Baptized as ‘the Tomb of the Little Prince’, it is similar to the tombs excavated in the Royal Cemetery of Ur and in the religious city of Nippur, which is located about 200 kilometers north of Abu Tbeirah.
Further, four bronze vases including one shaped like a boat and a bronze daggerthey were also found in the tomb.
“The study of the tomb has allowed us to hypothesize about the steps and procedures followed to bury the corpse, previously never described in Mesopotamian excavations, and can clarify many aspects of funerary practices in ancient Mesopotamia.", He says.
The security issues following the American invasion of Iraq in 2003, it left archaeologists away from excavations in the country.
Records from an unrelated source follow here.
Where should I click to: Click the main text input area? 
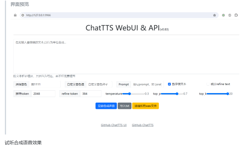coord(126,56)
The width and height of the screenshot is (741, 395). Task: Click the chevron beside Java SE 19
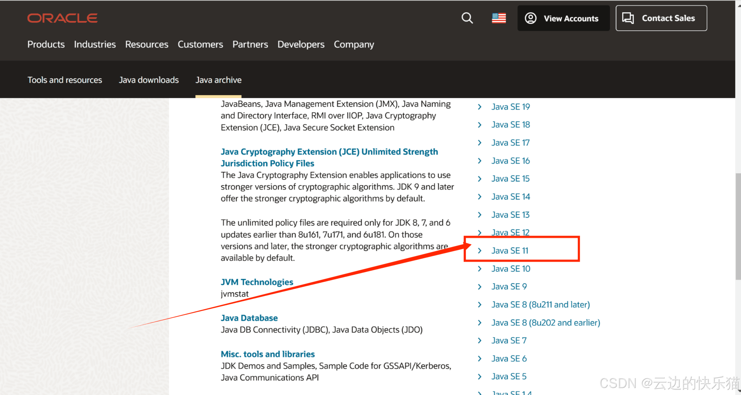pos(480,107)
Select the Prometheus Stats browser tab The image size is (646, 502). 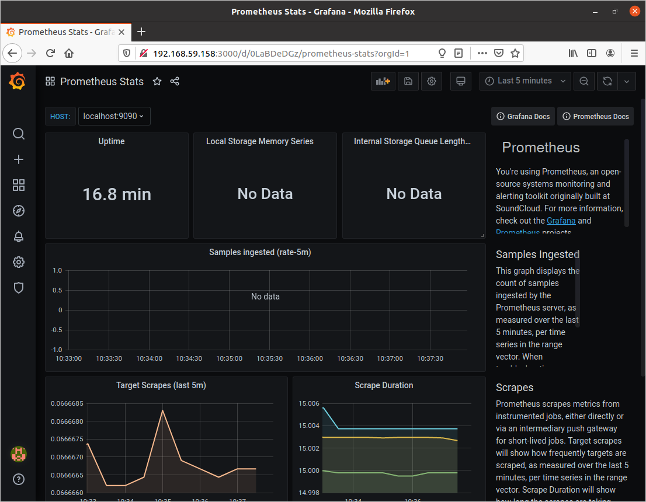pos(65,32)
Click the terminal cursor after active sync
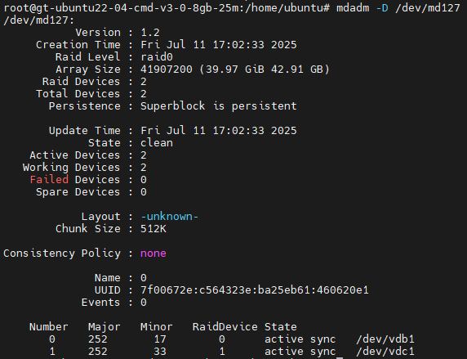467x359 pixels. point(340,357)
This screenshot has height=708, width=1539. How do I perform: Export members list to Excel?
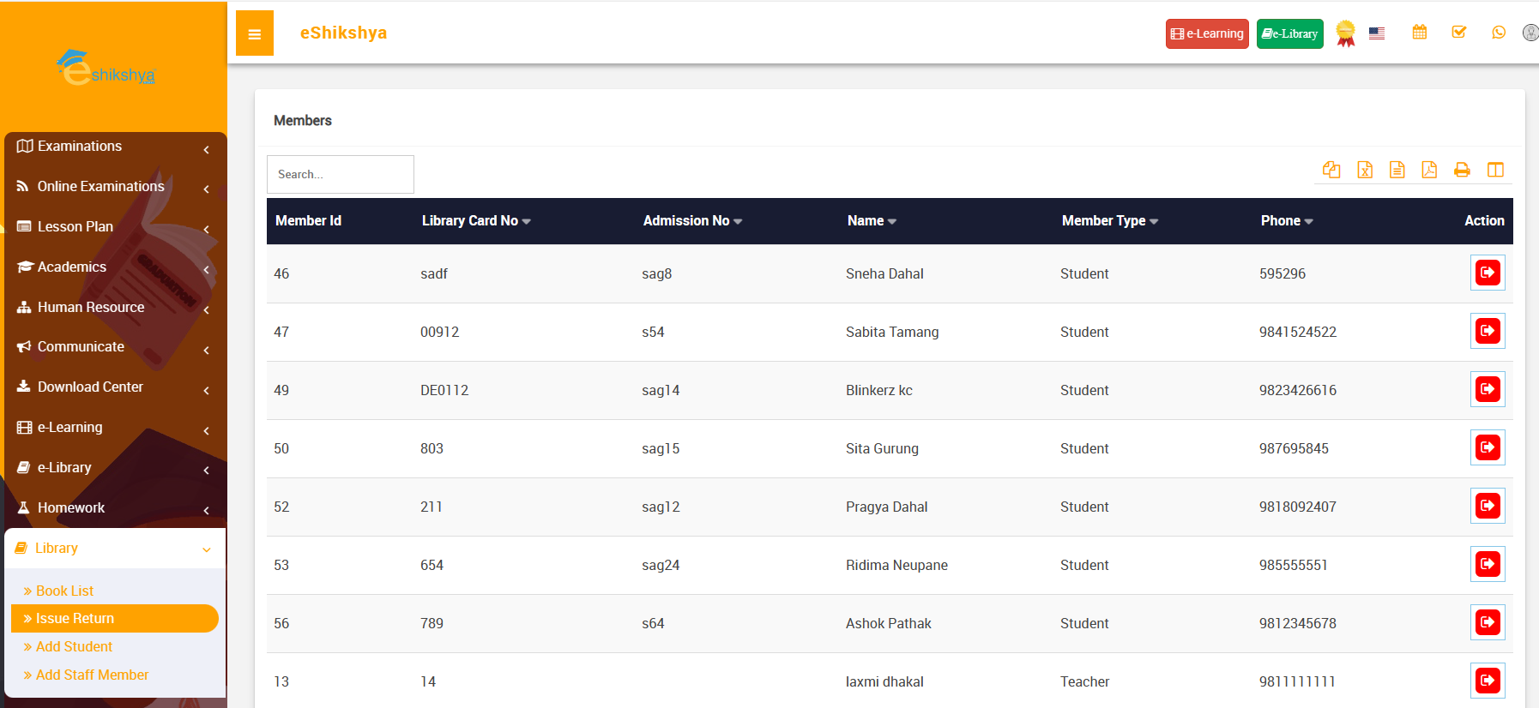click(1365, 170)
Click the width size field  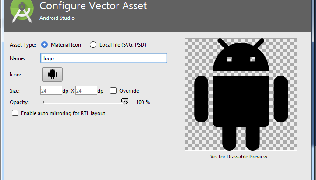51,91
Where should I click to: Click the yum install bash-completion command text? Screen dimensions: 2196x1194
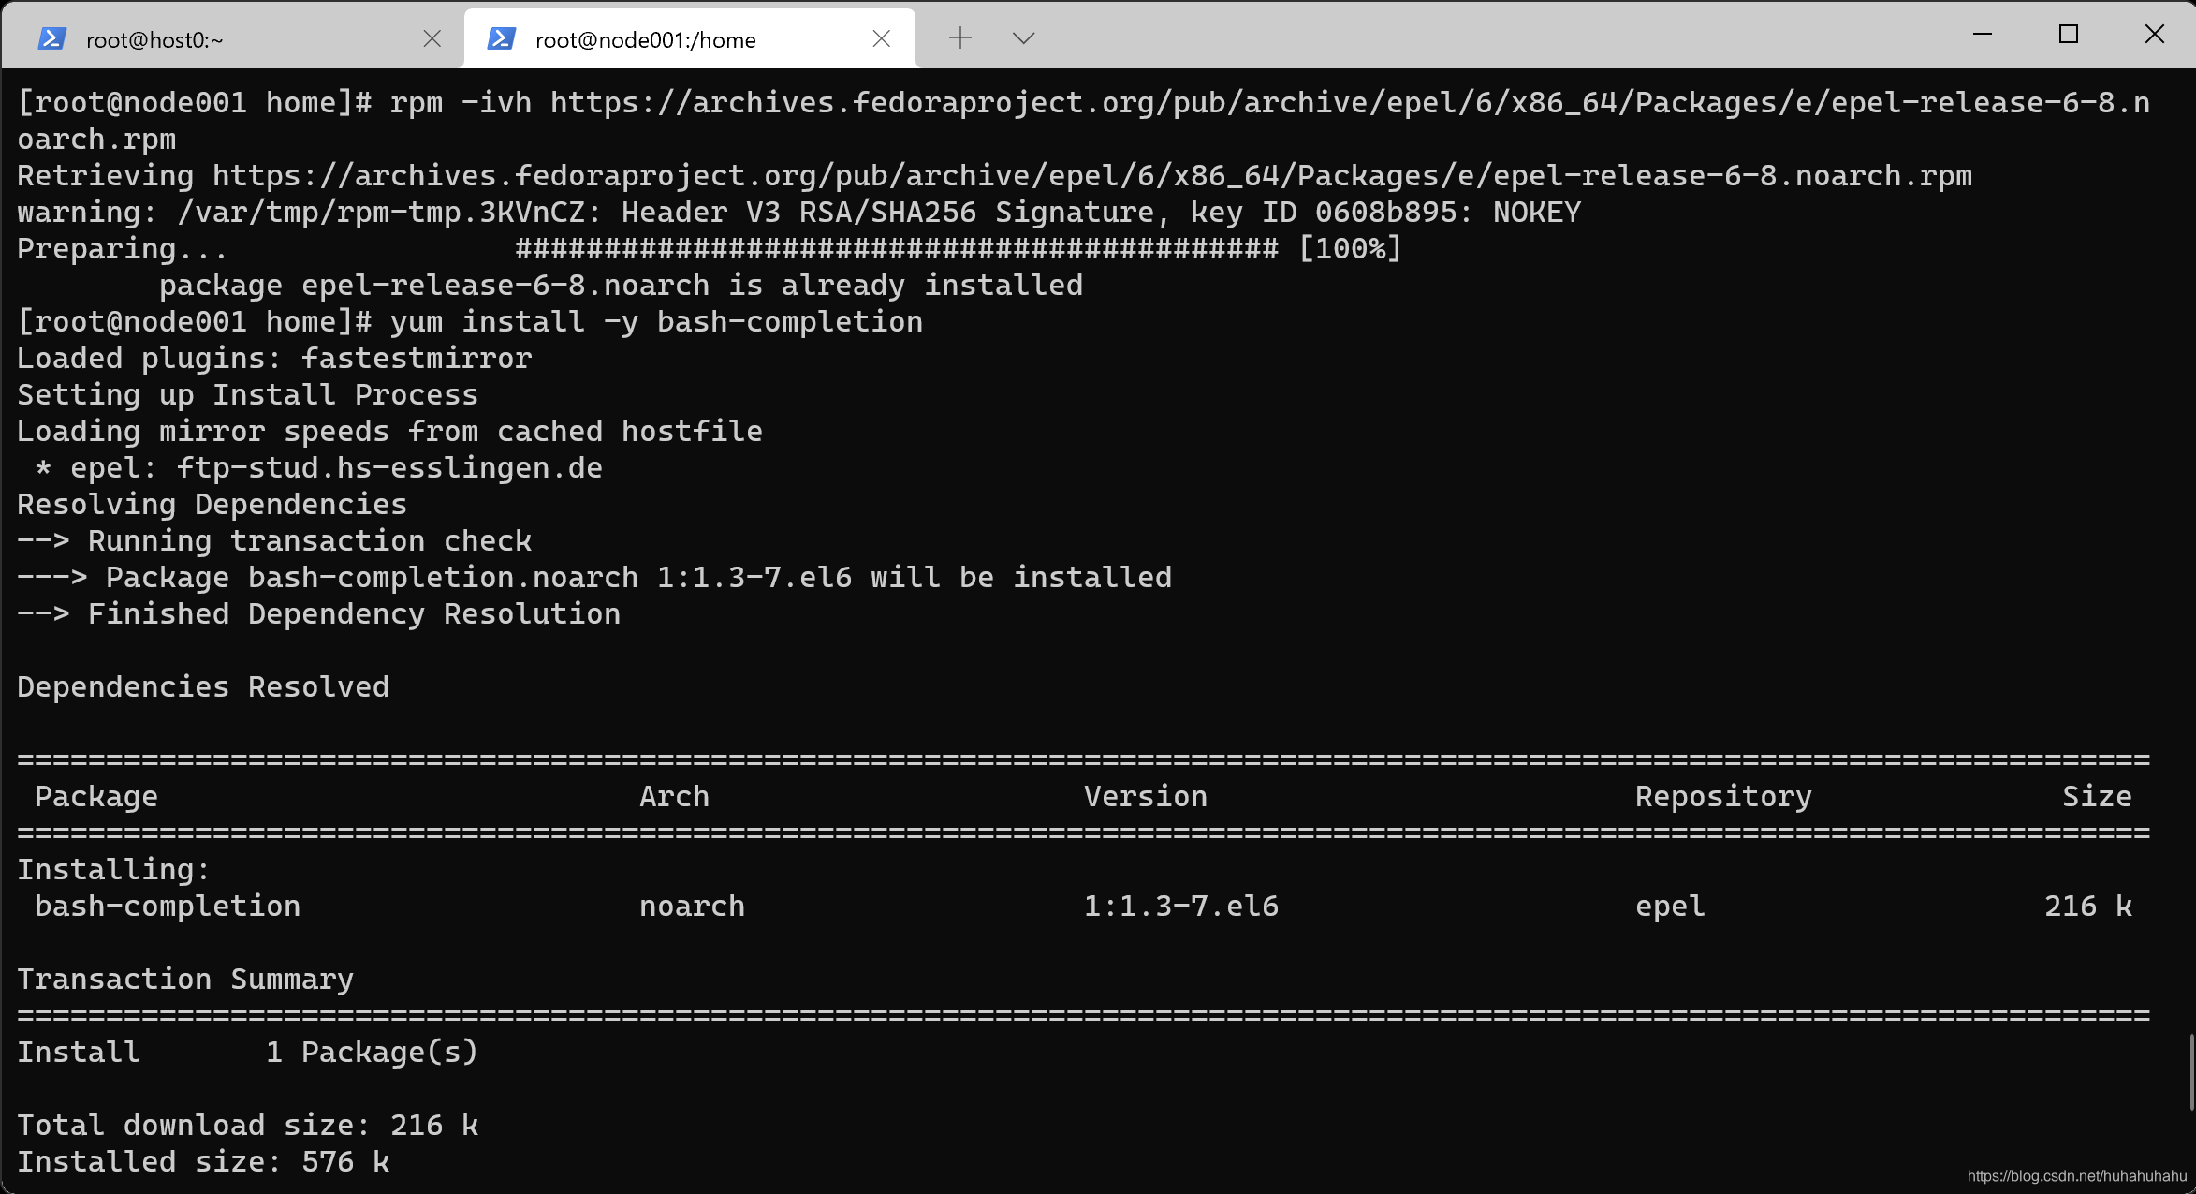tap(655, 322)
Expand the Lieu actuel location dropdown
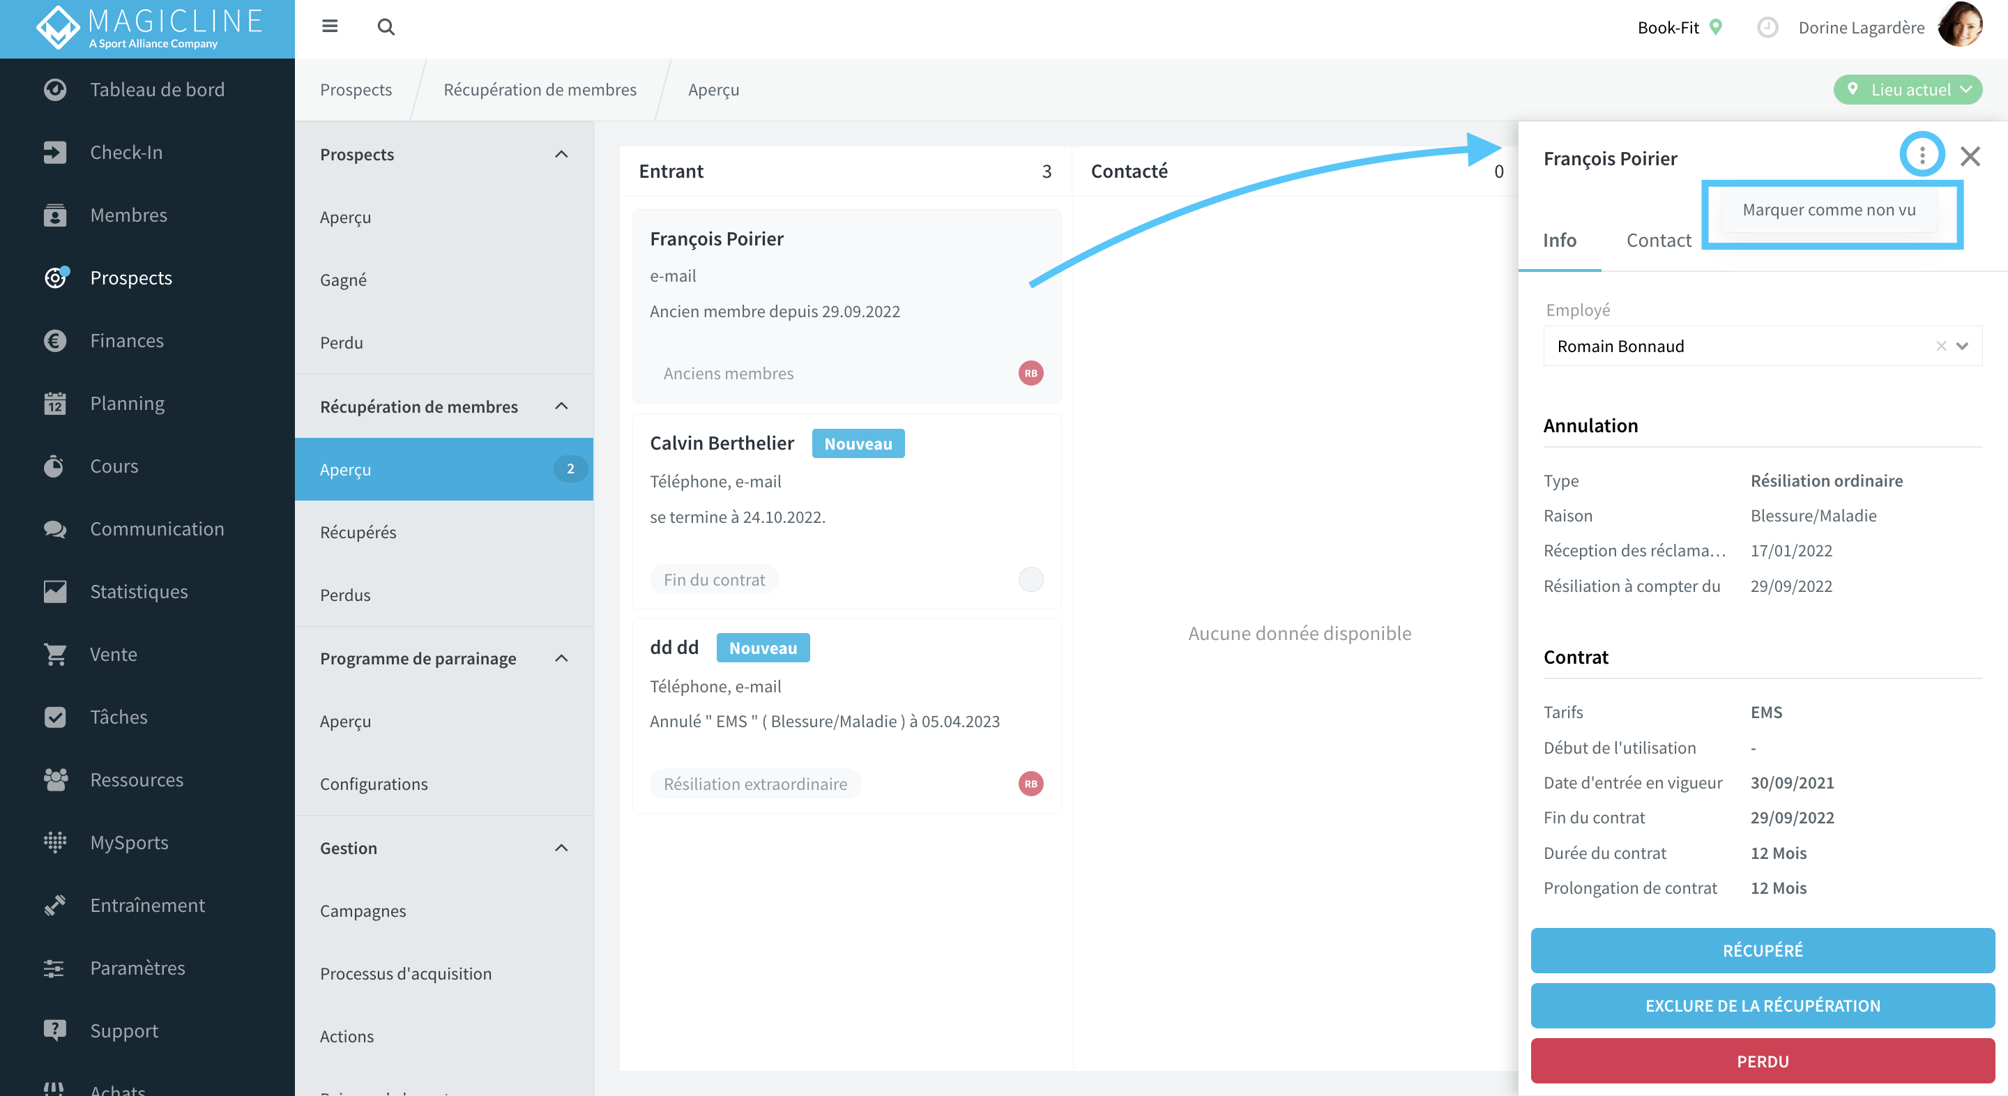The image size is (2008, 1096). 1907,90
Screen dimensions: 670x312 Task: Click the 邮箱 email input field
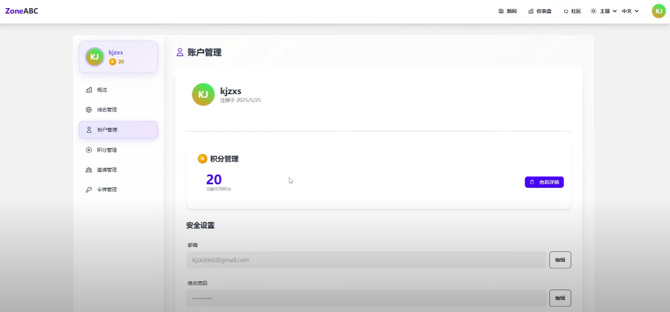[366, 260]
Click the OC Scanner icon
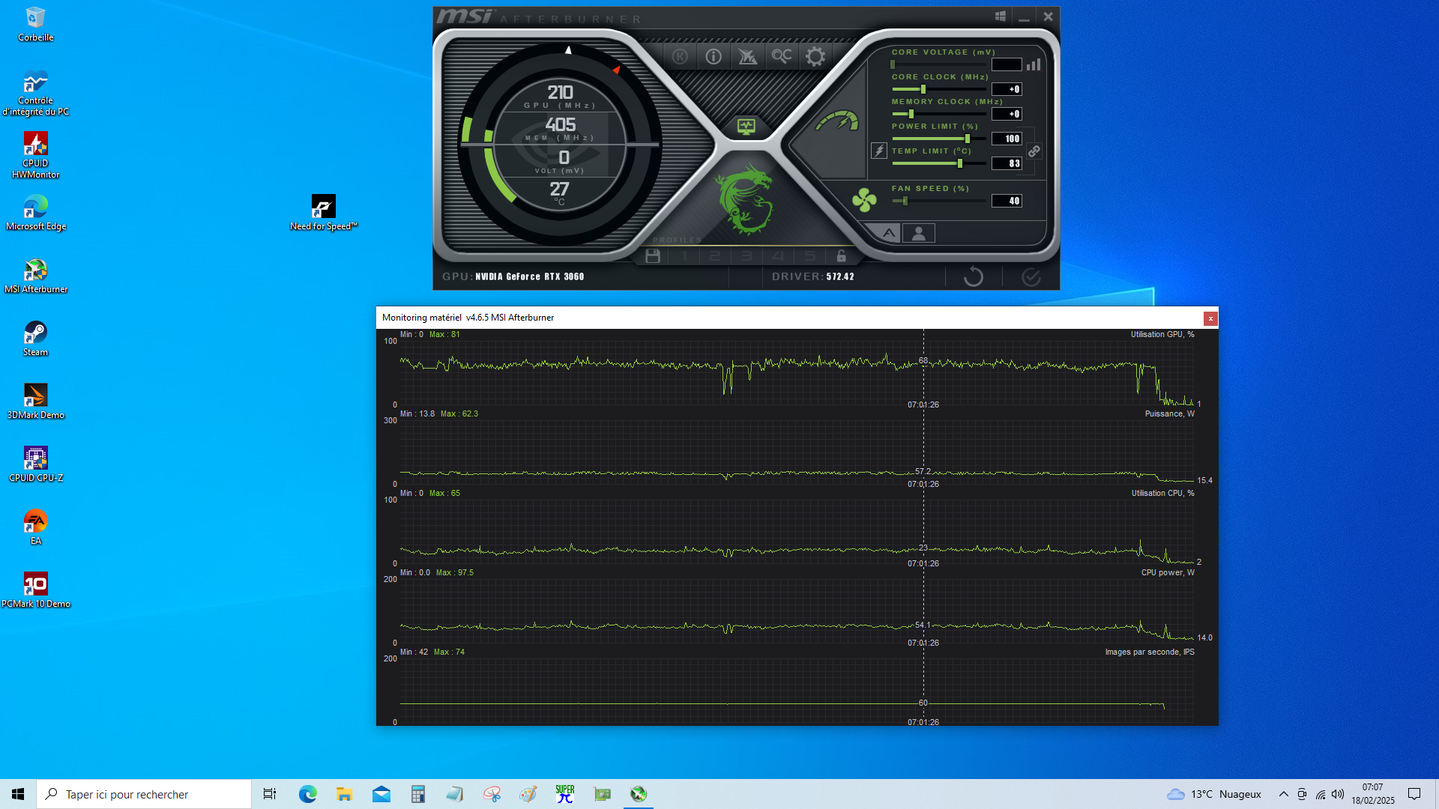Viewport: 1439px width, 809px height. (781, 56)
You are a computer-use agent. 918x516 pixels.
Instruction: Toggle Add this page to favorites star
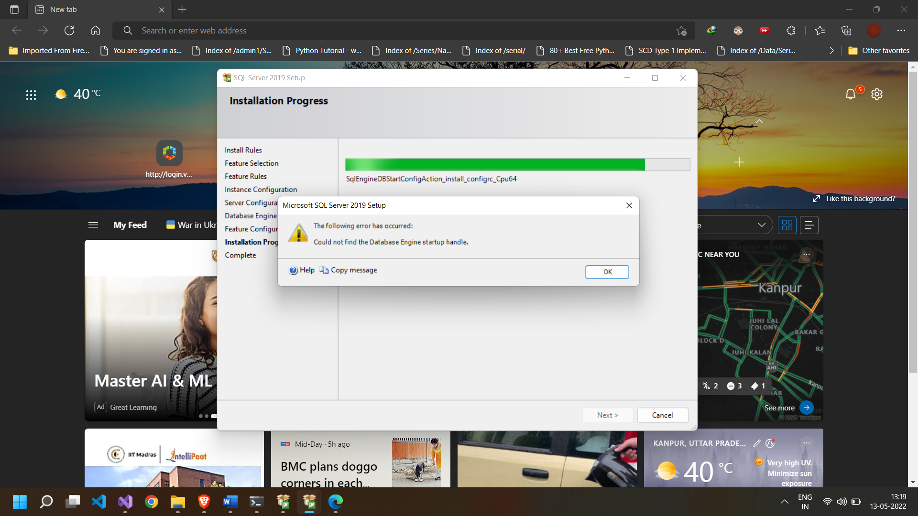click(x=681, y=30)
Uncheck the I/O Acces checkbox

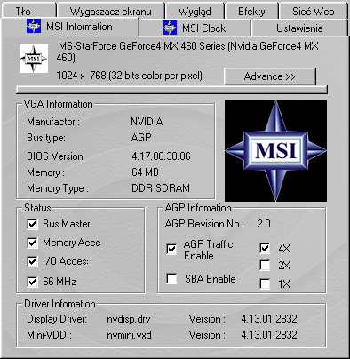32,262
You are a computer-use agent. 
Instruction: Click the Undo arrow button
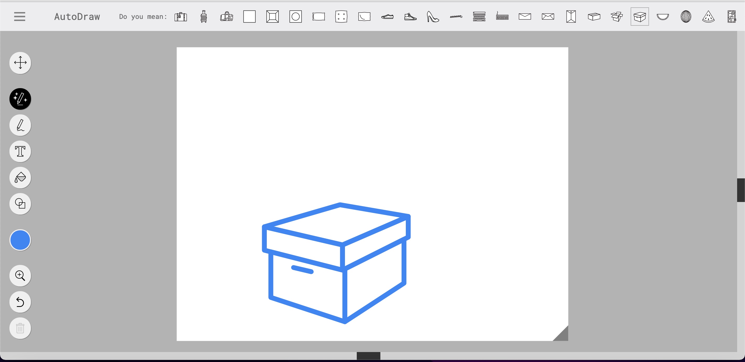click(x=20, y=302)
Before he started digging in Abu Tbeirah last fall, d’Agostino called him “the first foreign excavation mission in southern Iraq since 2003”.
After the successful excavation of 'the Tomb of the Little Prince', Archaeologists are overwhelmed by the positive responses of the Iraqi authorities and they are hopeful that there will be more foreign missions in Iraq.
“After a television interview on the eve of the mission's departure, we were contacted by a spectator who made a donation. It was an injection of energy and confidence. The welcome that we find has been positive in every way, from the archaeological authorities to the police officers who protect the site.”.